Sonuç olarak Arap dünyasındaki tüm siyasi hareketler bu acı kaderden kurtulamadı. Milliyetçi, solcu ve İslamcı eğilimleri ile tümü, başarısızlık, acizlik, eksiklik ve kırılganlıkta korkunç bir noktaya ulaştılar. Herhangi birinin başarıları yerine, toplumlarından izole olduklarının ve kaybolduklarının gözlemlendiği bir kerteye vardılar.

Filistin örneğinde bile İsrail, Filistin ulusal hareketinin içini boşaltmak ve onu bir ulusal kurtuluş hareketinden bir otoriteye ve ardından iki otoriteye dönüştürmek için kullandığı stratejilerde başarılı olmuş gibi görünüyor.
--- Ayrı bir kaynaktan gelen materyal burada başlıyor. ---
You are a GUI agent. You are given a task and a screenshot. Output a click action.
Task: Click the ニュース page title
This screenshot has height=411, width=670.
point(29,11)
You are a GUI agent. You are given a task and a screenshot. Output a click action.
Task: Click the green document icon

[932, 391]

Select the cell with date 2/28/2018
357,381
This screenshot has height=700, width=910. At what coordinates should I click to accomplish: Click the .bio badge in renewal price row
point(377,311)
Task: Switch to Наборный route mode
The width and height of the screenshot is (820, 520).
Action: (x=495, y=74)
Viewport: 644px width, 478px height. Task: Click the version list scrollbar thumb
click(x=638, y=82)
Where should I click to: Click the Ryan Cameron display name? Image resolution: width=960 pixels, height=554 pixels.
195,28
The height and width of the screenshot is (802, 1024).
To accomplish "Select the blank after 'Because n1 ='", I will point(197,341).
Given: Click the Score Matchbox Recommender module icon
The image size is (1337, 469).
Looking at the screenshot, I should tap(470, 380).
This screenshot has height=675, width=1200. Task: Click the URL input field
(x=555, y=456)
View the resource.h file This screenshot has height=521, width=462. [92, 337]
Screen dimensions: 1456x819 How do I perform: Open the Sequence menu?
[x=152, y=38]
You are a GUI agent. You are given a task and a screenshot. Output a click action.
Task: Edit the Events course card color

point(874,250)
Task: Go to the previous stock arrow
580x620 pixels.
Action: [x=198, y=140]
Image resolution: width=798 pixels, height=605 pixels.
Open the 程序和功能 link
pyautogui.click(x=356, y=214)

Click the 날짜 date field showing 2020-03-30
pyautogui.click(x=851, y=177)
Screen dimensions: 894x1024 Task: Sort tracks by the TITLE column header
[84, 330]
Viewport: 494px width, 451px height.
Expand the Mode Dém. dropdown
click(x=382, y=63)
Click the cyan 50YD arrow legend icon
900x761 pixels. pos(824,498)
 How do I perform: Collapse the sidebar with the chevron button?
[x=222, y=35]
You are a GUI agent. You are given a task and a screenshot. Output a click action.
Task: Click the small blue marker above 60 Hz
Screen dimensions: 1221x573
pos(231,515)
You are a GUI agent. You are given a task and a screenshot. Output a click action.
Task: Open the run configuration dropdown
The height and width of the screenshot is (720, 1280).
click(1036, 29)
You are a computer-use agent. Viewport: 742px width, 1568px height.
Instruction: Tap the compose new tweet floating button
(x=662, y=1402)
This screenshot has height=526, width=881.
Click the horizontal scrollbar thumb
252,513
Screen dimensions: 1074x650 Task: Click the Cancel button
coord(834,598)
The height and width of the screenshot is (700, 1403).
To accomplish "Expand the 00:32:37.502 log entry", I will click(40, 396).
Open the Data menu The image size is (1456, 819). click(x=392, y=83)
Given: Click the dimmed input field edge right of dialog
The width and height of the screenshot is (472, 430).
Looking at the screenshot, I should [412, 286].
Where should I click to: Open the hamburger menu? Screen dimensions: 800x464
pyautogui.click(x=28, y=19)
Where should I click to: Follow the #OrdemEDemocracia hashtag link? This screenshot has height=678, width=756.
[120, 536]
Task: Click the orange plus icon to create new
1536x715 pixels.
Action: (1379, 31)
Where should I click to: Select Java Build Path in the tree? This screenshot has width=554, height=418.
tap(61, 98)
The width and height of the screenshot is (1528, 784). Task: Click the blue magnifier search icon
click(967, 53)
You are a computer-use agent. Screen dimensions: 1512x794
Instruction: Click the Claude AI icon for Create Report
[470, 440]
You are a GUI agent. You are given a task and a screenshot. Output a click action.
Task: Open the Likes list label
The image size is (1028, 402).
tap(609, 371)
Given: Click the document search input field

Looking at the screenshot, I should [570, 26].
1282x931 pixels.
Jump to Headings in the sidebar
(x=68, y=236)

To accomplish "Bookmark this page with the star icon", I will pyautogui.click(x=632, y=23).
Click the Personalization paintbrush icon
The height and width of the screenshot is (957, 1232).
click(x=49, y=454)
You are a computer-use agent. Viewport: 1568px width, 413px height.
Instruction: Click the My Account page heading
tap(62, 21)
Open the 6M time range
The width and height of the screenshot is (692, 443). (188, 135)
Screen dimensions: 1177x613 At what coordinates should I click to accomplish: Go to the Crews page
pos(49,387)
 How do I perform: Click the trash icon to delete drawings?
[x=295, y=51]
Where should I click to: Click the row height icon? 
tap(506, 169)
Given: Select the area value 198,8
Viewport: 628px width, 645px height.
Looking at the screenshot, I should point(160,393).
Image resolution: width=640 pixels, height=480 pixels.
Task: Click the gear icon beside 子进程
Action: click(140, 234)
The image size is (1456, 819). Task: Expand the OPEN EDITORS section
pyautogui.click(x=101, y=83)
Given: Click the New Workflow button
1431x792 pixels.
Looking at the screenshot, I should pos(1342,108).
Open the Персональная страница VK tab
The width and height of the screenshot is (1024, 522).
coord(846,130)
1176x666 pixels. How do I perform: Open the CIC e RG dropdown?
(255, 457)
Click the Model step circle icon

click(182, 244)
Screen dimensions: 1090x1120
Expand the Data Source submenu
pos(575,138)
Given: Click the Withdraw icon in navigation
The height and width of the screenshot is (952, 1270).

Bu başarı Filistin ulusal hareketinin kaybetmesine ve fedakarlıkların boşa gitmesine, halkı, toprağı ve davayı özdeşleştiren birleştirici bir ulusal vizyonun, yatırım yapılabilecek mümkün, sürdürülebilir ve uygulanabilir bir mücadele stratejisinin eksikliğine yol açtı.

Elbette tüm bu söylediklerimiz işgal olduğu sürece direnişin meşruluğunun teyit edilmesini de içeriyor ve İsrail sömürgecidir, yerleşimcidir, ırkçıdır, saldırgandır. Ancak güç dengesini, iç ve dış siyasi verileri anlamaya, fedakarlıkları siyasi başarılar için kullanma imkanına, birikime ve kademe kademe zafere ulaşmaya dayalı direniş yaklaşımı ile karşılıklı ordular şeklinde savaşma, ölümcül darbe indirme arasında büyük bir fark vardır. Zira son ikisi İsrail'in üstün olduğu, Filistinlileri yok etmek için bütünüyle kontrolsüz hareket ettiği alandır. Bu felaketin önlenmesi için kaçınılması gereken de bu ikisiydi.

*Bu makale Şarku’l Avsat tarafından Londra merkezli Al Majalla dergisinden çevrilmiştir.